National Party MPs and Senators will vote on a replacement deputy leader on Tuesday, and former deputy PM Barnaby Joyce said he would stand for leader if Mr McCormack's position was also put to a vote.
Mr McCormack said on Monday morning that the party's top leadership role, which also grants the position of deputy PM, would not be subject to a spill.
"The fact is, there is no vacancy for the National Party leadership," Mr McCormack said.
"We have a vacancy for the deputy leadership of the National Party.
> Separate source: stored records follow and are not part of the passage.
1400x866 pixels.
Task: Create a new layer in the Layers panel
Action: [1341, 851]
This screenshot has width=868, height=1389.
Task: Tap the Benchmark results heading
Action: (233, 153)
We will have a meeting [Tuesday], 9:00am, and we will decide that position then."
On Monday evening, Queensland Nationals MP Llew O'Brien told News Corp that he would move a spill motion on Tuesday.
Senator McKenzie quit over a finding that she had presided over the decision to award a $36,000 grant to the Wangaratta Clay Target Club after being gifted a club membership.
Mr McCormack disputed an Auditor General's report that found the wider $100 million Commonwealth Sport Infrastructure fund was biased in favour of low-scoring applications in marginal seats.
"The fact that the secretary of the Prime Minister and Cabinet has said that there was no bias shown in the actual delivery of the sports grants program shows that everything procedurally wise was above board with this program and Bridget oversaw that," Mr McCormack said.
Leaks to the ABC have shown that grant applications were colour-coded according to the political party that held the electorate where the projects were located.
The Apex Club of South Wagga was denied its $385,448 request to build a new bike track at Lake Albert despite scoring highly in the assessment process.
Labor Senator Deborah O'Neill said the issue "doesn't end with Bridget McKenzie's resignation" and "has a long, long way to go".
"The Morrison Government has done nothing to reassure the people of Riverina that their taxpayer dollars are spent honestly and transparently in the public's interest," she said.
"Instead more and more evidence is emerging of millions of dollars being siphoned into their industrial-scale pork barrelling program in LNP seats."
In a brief media appearance on Monday afternoon, Senator McKenzie denied she was being made a scapegoat for the government.